- **YOUR GOAL**:
Copy all the lines below without altering anything.

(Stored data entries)
========================================================================
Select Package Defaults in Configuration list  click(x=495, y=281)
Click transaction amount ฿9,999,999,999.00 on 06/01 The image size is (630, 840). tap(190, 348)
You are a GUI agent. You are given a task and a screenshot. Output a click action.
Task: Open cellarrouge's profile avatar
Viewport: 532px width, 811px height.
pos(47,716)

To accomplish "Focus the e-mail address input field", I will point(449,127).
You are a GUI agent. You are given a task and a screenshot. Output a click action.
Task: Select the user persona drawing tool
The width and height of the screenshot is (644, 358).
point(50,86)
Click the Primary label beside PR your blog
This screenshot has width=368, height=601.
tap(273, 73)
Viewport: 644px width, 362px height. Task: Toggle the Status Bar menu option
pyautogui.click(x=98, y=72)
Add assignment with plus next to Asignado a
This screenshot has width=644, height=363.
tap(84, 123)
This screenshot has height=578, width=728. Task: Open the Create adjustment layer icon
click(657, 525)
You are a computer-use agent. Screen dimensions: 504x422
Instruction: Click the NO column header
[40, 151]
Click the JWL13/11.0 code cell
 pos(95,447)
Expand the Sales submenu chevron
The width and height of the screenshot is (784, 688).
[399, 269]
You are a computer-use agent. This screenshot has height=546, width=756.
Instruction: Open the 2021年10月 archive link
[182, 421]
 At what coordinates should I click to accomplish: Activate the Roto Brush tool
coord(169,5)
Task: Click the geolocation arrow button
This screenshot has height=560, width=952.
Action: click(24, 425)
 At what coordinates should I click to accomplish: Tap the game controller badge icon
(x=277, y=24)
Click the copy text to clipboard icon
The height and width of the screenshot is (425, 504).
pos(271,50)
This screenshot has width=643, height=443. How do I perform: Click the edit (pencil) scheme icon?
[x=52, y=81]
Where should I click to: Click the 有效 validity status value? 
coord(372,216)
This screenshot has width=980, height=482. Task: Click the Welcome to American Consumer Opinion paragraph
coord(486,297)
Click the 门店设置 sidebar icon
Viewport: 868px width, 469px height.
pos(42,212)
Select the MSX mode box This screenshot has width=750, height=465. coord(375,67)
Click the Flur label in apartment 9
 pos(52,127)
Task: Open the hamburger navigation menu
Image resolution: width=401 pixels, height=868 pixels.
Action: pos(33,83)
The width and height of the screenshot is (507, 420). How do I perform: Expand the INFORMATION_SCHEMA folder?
========================================================================
- **EXERCISE RESULT**:
Select Package Defaults in Configuration list  click(x=495, y=281)
Click transaction amount ฿9,999,999,999.00 on 06/01 The image size is (630, 840). tap(190, 348)
You are a GUI agent. You are given a task and a screenshot. Output a click action.
Task: Open cellarrouge's profile avatar
Viewport: 532px width, 811px height.
pos(47,716)

To accomplish "Focus the e-mail address input field", I will point(449,127).
You are a GUI agent. You are given a task and a screenshot. Output a click action.
Task: Select the user persona drawing tool
The width and height of the screenshot is (644, 358).
point(50,86)
Click the Primary label beside PR your blog
This screenshot has width=368, height=601.
tap(273, 73)
Viewport: 644px width, 362px height. Task: Toggle the Status Bar menu option
pyautogui.click(x=98, y=72)
Add assignment with plus next to Asignado a
This screenshot has width=644, height=363.
tap(84, 123)
This screenshot has height=578, width=728. Task: Open the Create adjustment layer icon
click(657, 525)
You are a computer-use agent. Screen dimensions: 504x422
Instruction: Click the NO column header
[40, 151]
Click the JWL13/11.0 code cell
 pos(95,447)
Expand the Sales submenu chevron
The width and height of the screenshot is (784, 688).
[399, 269]
You are a computer-use agent. This screenshot has height=546, width=756.
Instruction: Open the 2021年10月 archive link
[182, 421]
 At what coordinates should I click to accomplish: Activate the Roto Brush tool
coord(169,5)
Task: Click the geolocation arrow button
This screenshot has height=560, width=952.
Action: click(24, 425)
 At what coordinates should I click to accomplish: Tap the game controller badge icon
(x=277, y=24)
Click the copy text to clipboard icon
The height and width of the screenshot is (425, 504).
pos(271,50)
This screenshot has width=643, height=443. How do I perform: Click the edit (pencil) scheme icon?
[x=52, y=81]
Where should I click to: Click the 有效 validity status value? 
coord(372,216)
This screenshot has width=980, height=482. Task: Click the Welcome to American Consumer Opinion paragraph
coord(486,297)
Click the 门店设置 sidebar icon
Viewport: 868px width, 469px height.
pos(42,212)
Select the MSX mode box This screenshot has width=750, height=465. coord(375,67)
Click the Flur label in apartment 9
 pos(52,127)
Task: Open the hamburger navigation menu
Image resolution: width=401 pixels, height=868 pixels.
Action: pos(33,83)
The width and height of the screenshot is (507, 420). How do I perform: Expand the INFORMATION_SCHEMA folder?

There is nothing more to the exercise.